■ **Saved data entries**
========
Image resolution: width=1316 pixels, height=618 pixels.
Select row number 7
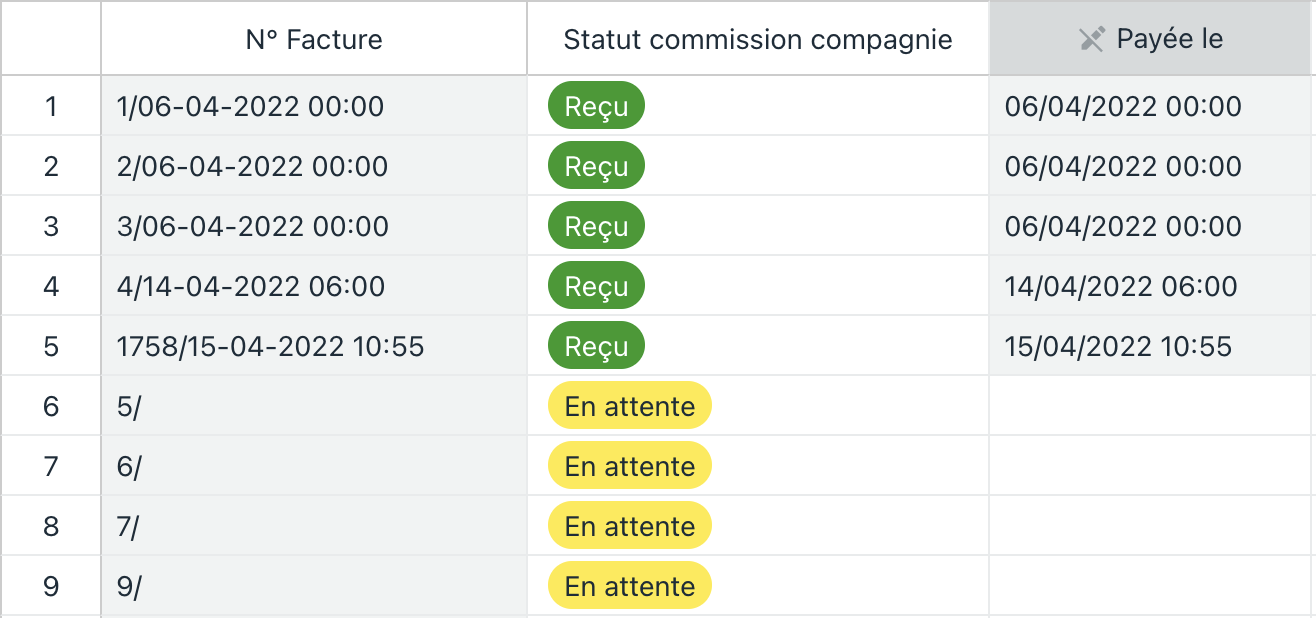[x=51, y=466]
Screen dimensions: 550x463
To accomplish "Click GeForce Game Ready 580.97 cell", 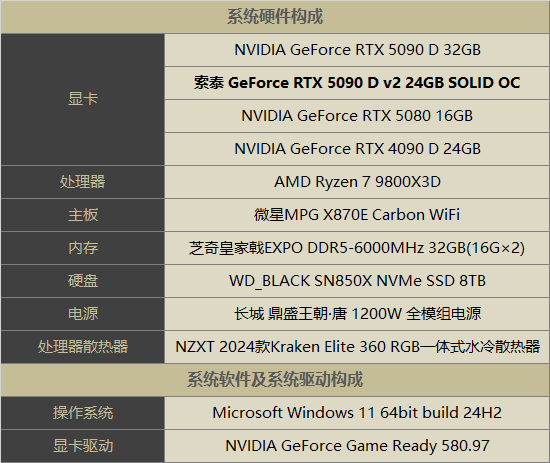I will pos(357,446).
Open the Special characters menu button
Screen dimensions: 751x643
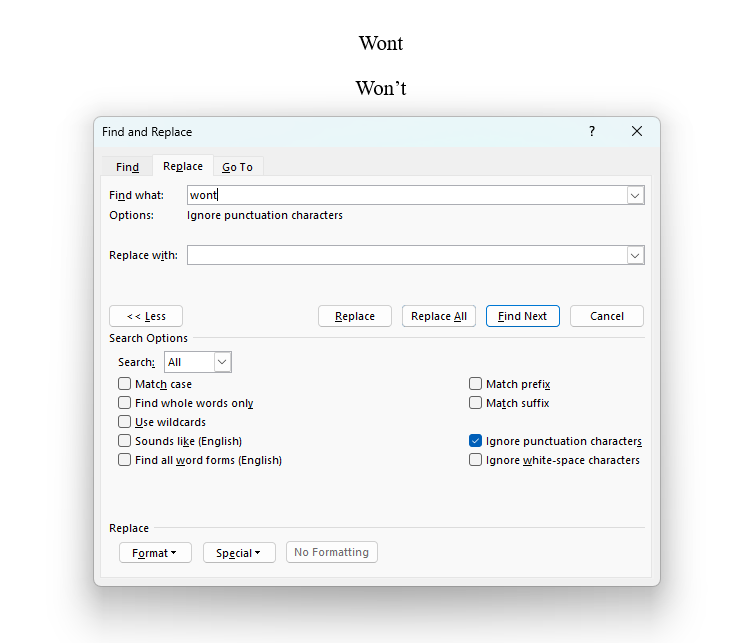pos(239,553)
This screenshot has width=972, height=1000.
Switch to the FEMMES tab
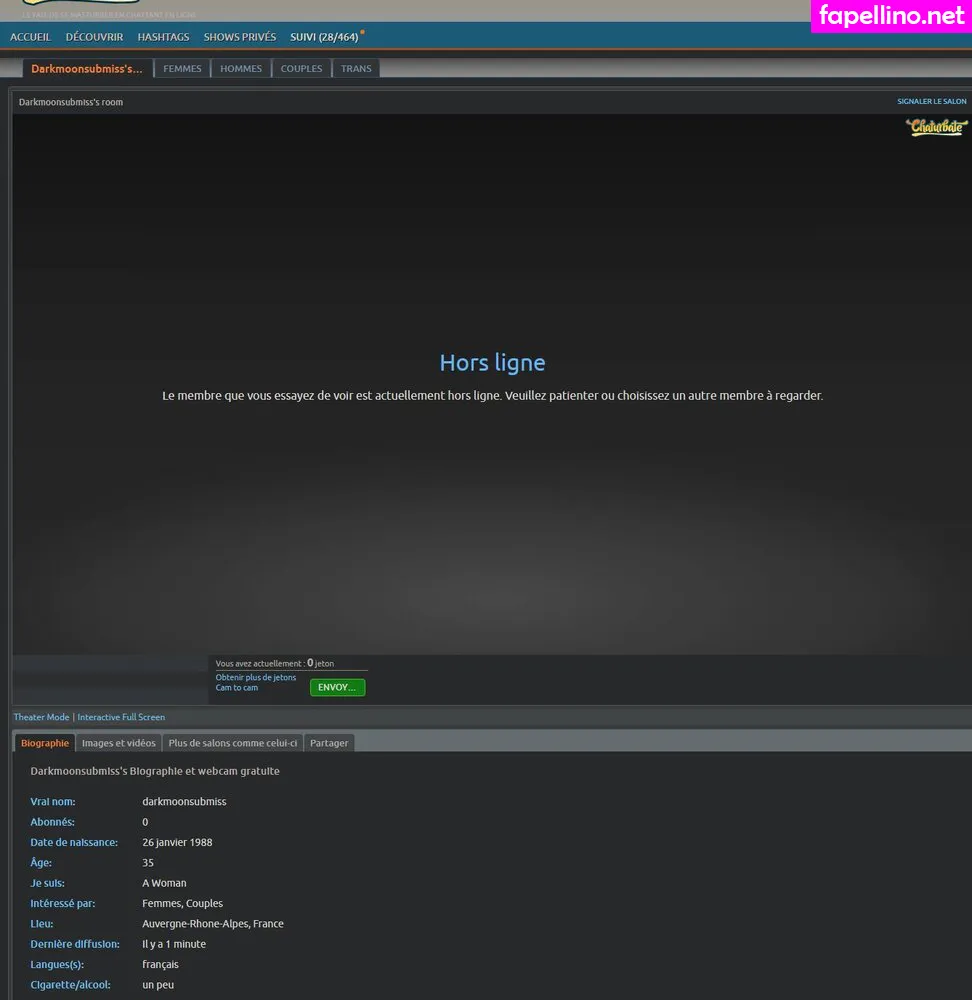(x=182, y=69)
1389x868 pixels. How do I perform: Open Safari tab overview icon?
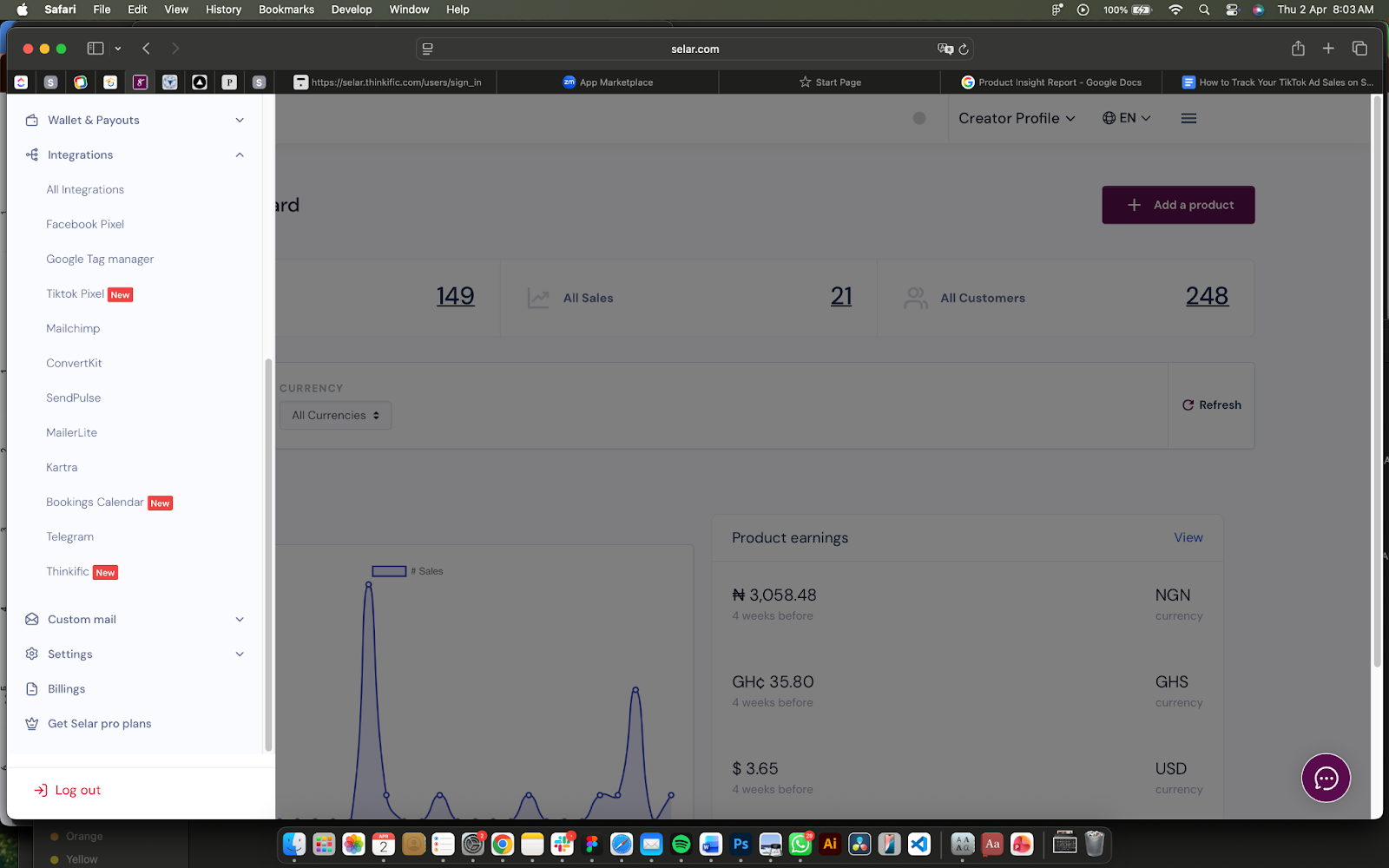click(1359, 49)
========
■ **AIM OF THE EXERCISE**
Would you state how many lines of the data above hold the string "width"? Reply with the number alone.

■ **YOUR RESPONSE**
2